Passage:

☆ ☆ ☆ ☆ ☆

You could say Halloween was revered in our house growing up.
Not because we were a family of witches or anything… rather because as Christians, it made us nervous.
We didn’t have any personal experience with the evil connected to October 31, but there were enough stories to know it was a day that called for intense intercession and spiritual warfare to combat all the darkness. (See my reference of the Satanic Panic of the 80s here.)
I’ve never been one to enjoy being scared, so I always stayed far, far away from horror movies, and we certainly didn’t dress up or trick-or-treat or anything like that.
We did go out sometimes as a church group doing a sort of reverse trick-or-treat where we still went door-to-door, but rather than taking candy we gave them things like a light bulb magnet with a Bible verse or something.
Thinking about it now, it seems very backward and eyeroll-worthy, but it was definitely done with love in our hearts and the best of intentions at the time.
I think pretty much every year since getting married, David and I have helped out with a “light the night” thing in our town, giving out free popcorn and hot chocolate to the trick-or-treaters. There’s a different energetic quality to the event because no one’s nervous, there’s no big prayer meeting prior, no one’s trying to “save” anyone… we’re just there to love people. Honestly, it’s much nicer than the thought of staying home answering the door all evening.

☆ ☆ ☆ ☆ ☆

Records provided:
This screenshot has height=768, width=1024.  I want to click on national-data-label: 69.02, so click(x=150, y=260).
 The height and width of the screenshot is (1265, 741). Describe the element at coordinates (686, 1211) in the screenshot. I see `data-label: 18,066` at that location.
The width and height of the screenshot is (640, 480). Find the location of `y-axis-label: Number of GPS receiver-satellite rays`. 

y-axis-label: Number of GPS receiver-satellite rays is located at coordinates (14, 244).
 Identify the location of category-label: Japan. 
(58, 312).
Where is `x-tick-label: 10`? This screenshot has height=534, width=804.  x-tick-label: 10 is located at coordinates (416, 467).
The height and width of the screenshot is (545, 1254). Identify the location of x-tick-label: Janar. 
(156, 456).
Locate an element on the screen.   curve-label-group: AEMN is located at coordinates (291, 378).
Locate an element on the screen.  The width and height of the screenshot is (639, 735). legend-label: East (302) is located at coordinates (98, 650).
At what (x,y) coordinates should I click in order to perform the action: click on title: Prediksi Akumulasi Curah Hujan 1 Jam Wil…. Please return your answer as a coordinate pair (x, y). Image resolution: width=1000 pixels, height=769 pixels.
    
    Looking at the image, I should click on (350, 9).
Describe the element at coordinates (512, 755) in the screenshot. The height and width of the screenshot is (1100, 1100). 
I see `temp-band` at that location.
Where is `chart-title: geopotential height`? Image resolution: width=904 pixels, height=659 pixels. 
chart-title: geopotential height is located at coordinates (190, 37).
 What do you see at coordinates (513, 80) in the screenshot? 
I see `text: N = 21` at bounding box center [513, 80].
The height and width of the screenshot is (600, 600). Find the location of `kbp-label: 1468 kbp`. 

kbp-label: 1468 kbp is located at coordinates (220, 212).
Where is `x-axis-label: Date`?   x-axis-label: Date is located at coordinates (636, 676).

☆ ☆ ☆ ☆ ☆

Description of the task: In the Halloween passage, what do the writer and David give trick-or-treaters at the "light the night" event in their town?

The answer: Free popcorn and hot chocolate.